Estimating Vocab Size of IRC Users

  • Thread starter mXSCNT
  • Start date
In summary, the speaker is trying to estimate the total vocabularies of people on IRC by using logs from the past few months and calculating the number of unique vocabulary words spoken and the total number of words spoken. However, simply recording the number of vocabulary words or dividing it by the total number of words would bias the results. To solve this problem, the speaker has created a function for each person that tracks the number of unique vocabulary words spoken by the time they reach a certain number of words. The goal is to fit a regression curve to this function in order to estimate the max vocabulary. The speaker is considering using a Poisson distribution to estimate the statistics for each function, but first needs to solve a problem involving strings of letters and an alphabet
  • #1
mXSCNT
315
1
For fun, I'm trying a project where I estimate the total vocabularies of people on IRC. I have logs from the past few months, and I can easily produce the number of unique vocabulary words spoken by any given person, as well as the total number of words they have spoken.

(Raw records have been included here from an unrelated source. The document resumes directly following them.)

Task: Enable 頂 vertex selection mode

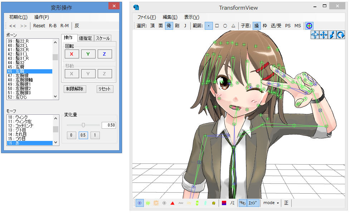Action: click(x=152, y=25)
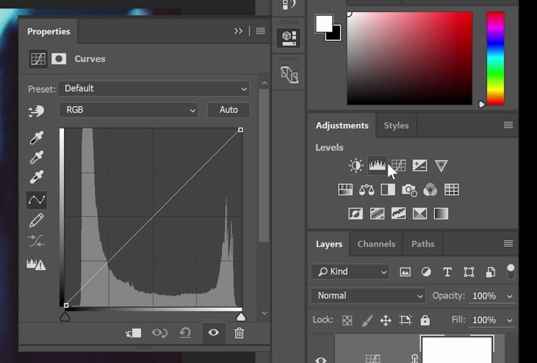Toggle Curves layer visibility eye in Properties
This screenshot has width=537, height=363.
214,333
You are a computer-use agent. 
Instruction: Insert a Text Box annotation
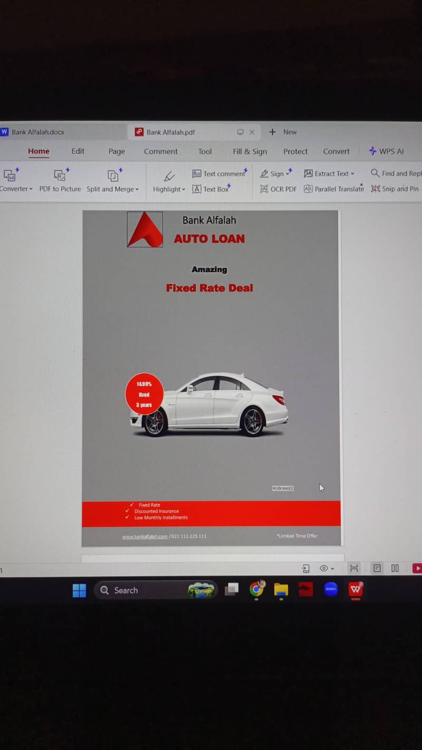[212, 189]
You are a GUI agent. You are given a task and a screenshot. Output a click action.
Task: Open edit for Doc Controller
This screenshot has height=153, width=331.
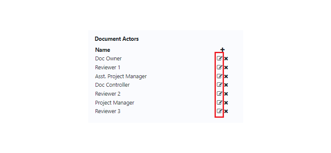coord(220,85)
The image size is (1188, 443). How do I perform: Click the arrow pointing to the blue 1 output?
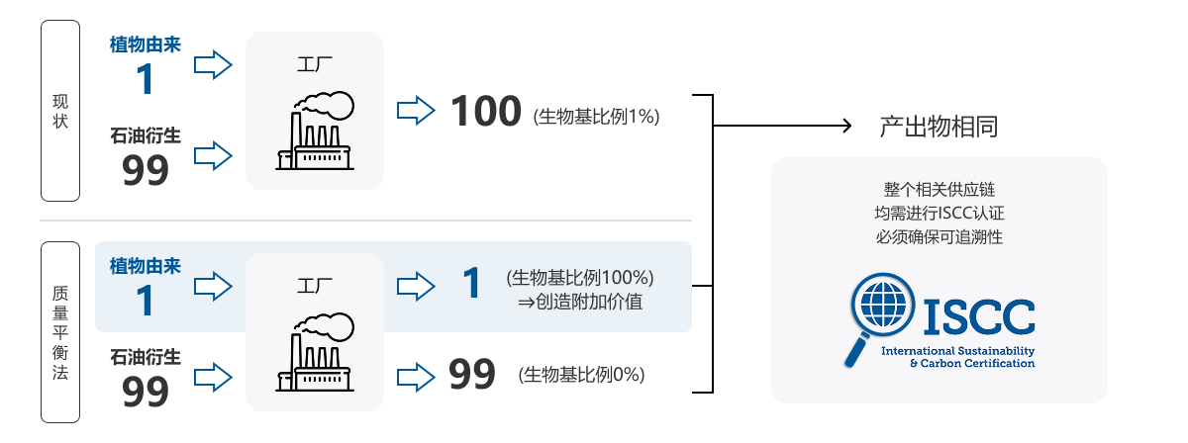tap(416, 286)
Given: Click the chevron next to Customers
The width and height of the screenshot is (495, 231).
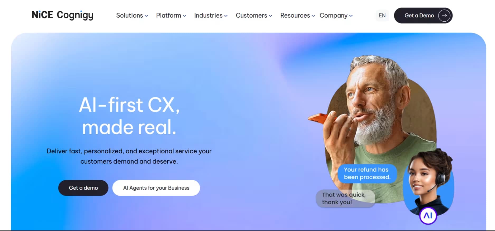Looking at the screenshot, I should (270, 16).
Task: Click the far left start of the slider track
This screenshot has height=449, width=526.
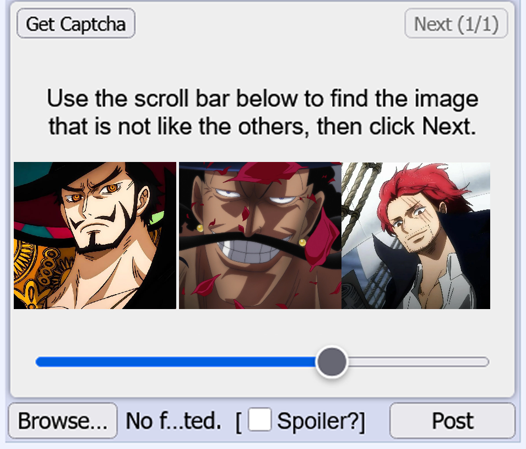Action: click(x=40, y=362)
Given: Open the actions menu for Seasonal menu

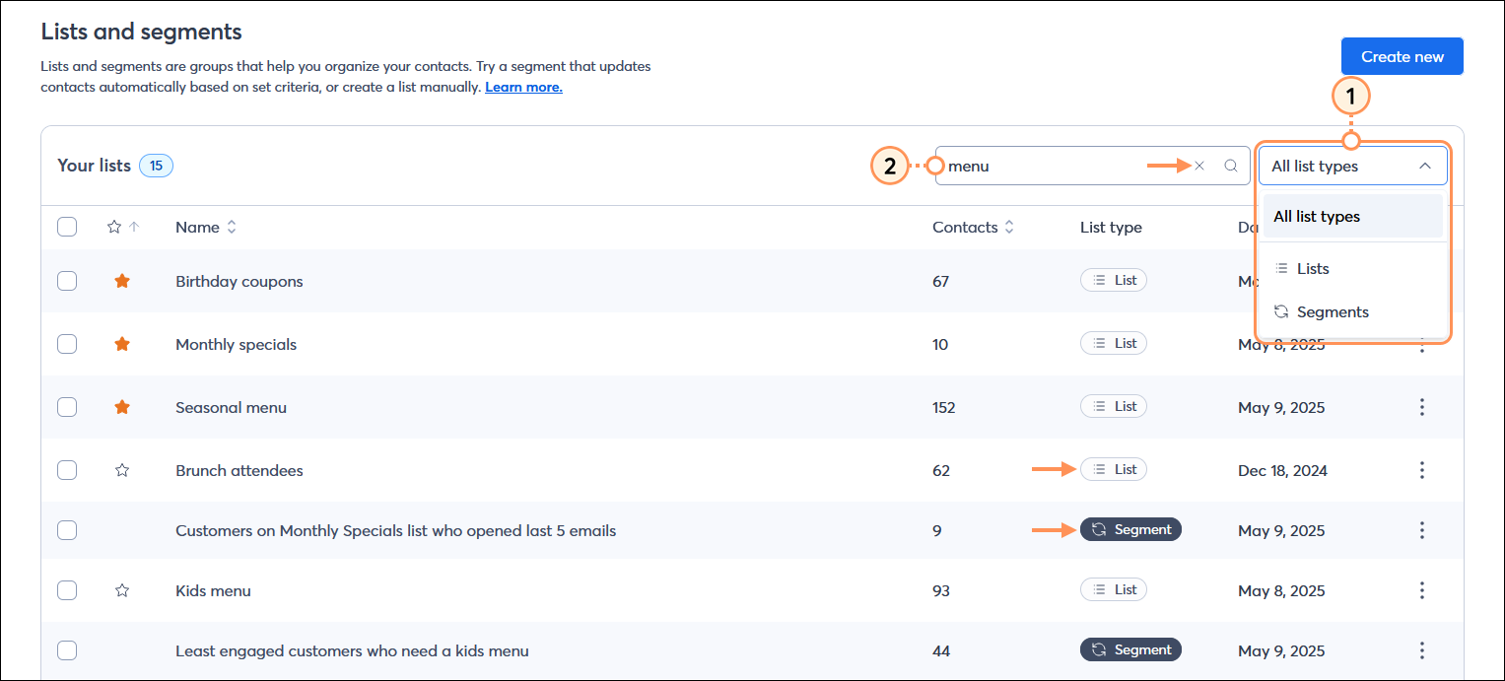Looking at the screenshot, I should 1422,407.
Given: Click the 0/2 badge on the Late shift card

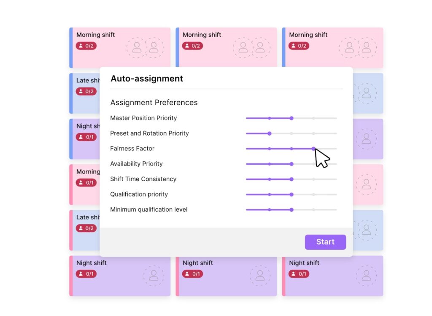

For example, if someone had said "one two three four five six five one four" there would be six unique vocabulary words in that, and 9 total words.

However, people speak different amounts. Simply recording the number of vocabulary words a person used would bias heavily in favor of people who talked more. Also, dividing the number of vocab words by the total number of words would bias heavily in favor of people who talked less.

So for each person p, I have a function fp(n), which is the number of unique vocabulary words a person has spoken by the time they reach n words. Assuming that people have a limited vocabulary, fp(n) should be bounded from above by a constant vp for each person; vp is the vocabulary size that I wish to estimate.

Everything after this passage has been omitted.